• [Given passage]

───

# I love this sweater!



## wannabear (Mar 13, 2011)

From Signature Needles:

http://www.signatureneedlearts.com/accessories/patterns/lacy-arches-cardigan-e-pattern-designed-by-shirley-paden.html


----------



## Coopwire (May 7, 2011)

That is a gorgeous sweater!


----------



## Brianna9301 (Aug 18, 2011)

Oh, I love it as well! Are you thinking of tackling this project someday, wannabear?


----------



## Lizruork (Aug 25, 2013)

it is a very very lovely thing


----------



## ParkerEliz (Mar 21, 2011)

That is a real beauty!


----------



## Deemeegee (Mar 9, 2013)

What is nice about this pattern is that you could substitute any favorite stitch in the body of the sweater because it's lies are so beautiful.


----------



## wannabear (Mar 13, 2011)

Brianna9301 said:


> Oh, I love it as well! Are you thinking of tackling this project someday, wannabear?


When I lose the weight I want to lose, yes, I do want it for my own! I'm going to buy the pattern and put it away. Then when it won't look dreadful on me I can make it.


----------



## Swtthng (Mar 3, 2013)

This is so lovely.


----------



## kiwiannie (Jul 30, 2011)

Yes it's beautiful,thankyou for the link. :thumbup: :thumbup: :thumbup:


----------



## Katsch (Mar 15, 2011)

Gorgeous, I say make it now and wear it proudly.


----------



## janis blondel (May 20, 2011)

I love it too, just the style I like.    thanks for sharing.

───

• [Source material]
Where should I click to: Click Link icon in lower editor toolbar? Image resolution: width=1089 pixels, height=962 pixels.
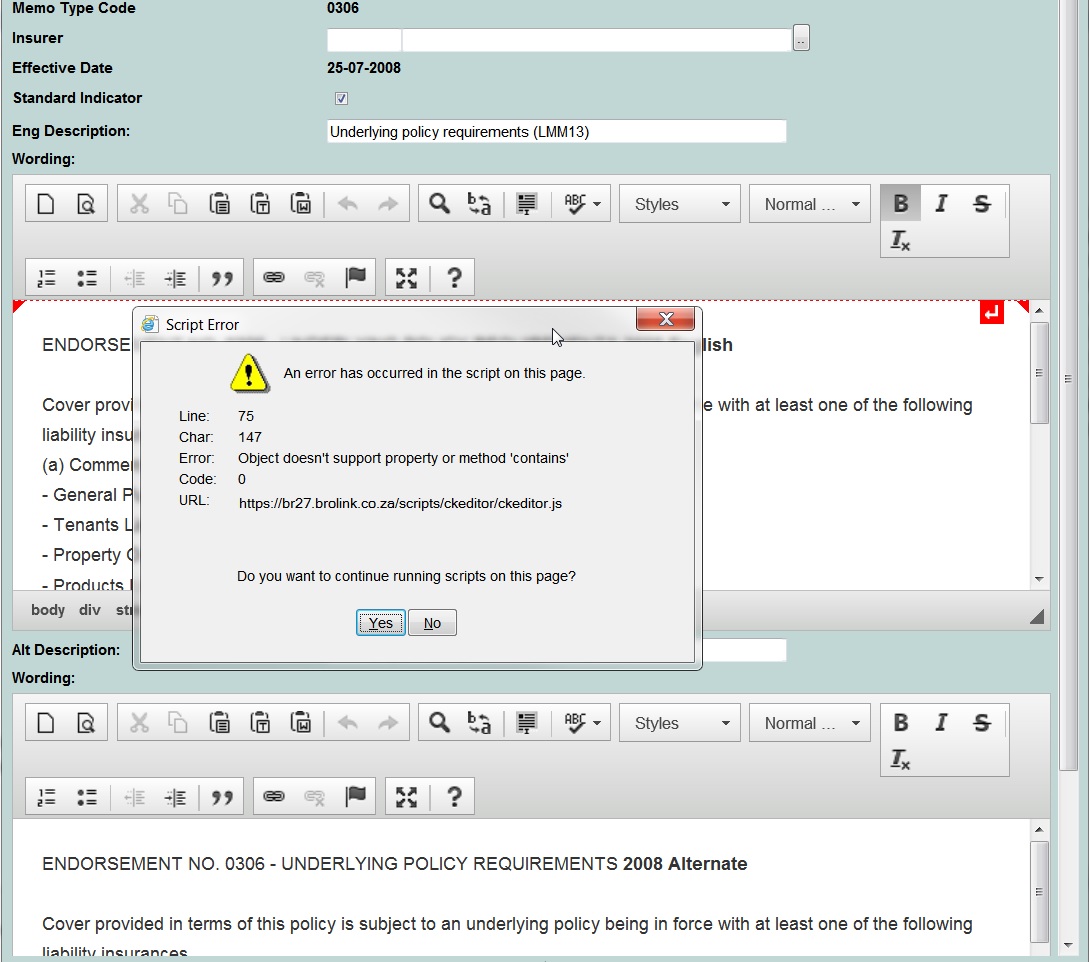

───

• [What this task involves]
From the sweater thread:
1. Which company's site does the first post link the pattern from?
2. What does wannabear plan to do with the pattern until the weight is lost?
3. What does Deemeegee say could be substituted in the body of the sweater?

• [Output for this task]
1. Signature Needles
2. Buy it and put it away
3. Any favorite stitch